**Task requirements:** Whenever a line of the entries below holds the string "will", copy that line and return it.

**Data to use:**
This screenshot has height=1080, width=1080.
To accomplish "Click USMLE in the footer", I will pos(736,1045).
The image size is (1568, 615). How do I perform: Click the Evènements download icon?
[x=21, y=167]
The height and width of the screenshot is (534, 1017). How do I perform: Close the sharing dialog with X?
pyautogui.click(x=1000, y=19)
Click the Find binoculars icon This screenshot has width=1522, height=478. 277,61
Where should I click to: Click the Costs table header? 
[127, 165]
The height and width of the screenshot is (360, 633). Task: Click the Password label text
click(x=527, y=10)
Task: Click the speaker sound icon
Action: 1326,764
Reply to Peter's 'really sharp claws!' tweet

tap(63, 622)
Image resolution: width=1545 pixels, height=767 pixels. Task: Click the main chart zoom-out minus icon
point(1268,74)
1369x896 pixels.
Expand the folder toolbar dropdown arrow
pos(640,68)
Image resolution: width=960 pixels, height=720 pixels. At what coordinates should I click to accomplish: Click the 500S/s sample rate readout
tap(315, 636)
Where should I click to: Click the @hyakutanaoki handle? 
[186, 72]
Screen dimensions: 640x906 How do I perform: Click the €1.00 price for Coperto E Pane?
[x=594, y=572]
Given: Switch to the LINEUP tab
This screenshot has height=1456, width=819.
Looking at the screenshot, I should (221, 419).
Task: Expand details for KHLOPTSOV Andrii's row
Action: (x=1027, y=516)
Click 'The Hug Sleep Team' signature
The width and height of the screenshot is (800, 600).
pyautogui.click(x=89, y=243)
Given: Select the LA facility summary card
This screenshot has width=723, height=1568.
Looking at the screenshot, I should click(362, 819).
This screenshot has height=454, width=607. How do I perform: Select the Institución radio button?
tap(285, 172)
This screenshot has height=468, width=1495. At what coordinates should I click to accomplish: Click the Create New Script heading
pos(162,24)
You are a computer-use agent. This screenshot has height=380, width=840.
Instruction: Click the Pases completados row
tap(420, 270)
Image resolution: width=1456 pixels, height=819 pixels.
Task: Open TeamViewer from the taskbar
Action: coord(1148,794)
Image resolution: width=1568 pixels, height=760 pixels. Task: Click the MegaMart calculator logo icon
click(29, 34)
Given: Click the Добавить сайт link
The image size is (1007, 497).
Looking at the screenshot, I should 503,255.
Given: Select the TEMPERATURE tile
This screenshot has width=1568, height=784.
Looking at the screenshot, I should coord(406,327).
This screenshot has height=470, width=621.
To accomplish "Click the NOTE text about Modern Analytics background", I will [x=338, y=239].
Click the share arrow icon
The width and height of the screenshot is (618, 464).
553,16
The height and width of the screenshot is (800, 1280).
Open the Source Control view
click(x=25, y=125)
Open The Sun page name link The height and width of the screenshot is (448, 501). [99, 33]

**Finished exercise:**
To accomplish "Click USMLE in the footer", I will pos(736,1045).
To accomplish "Click the NOTE text about Modern Analytics background", I will [x=338, y=239].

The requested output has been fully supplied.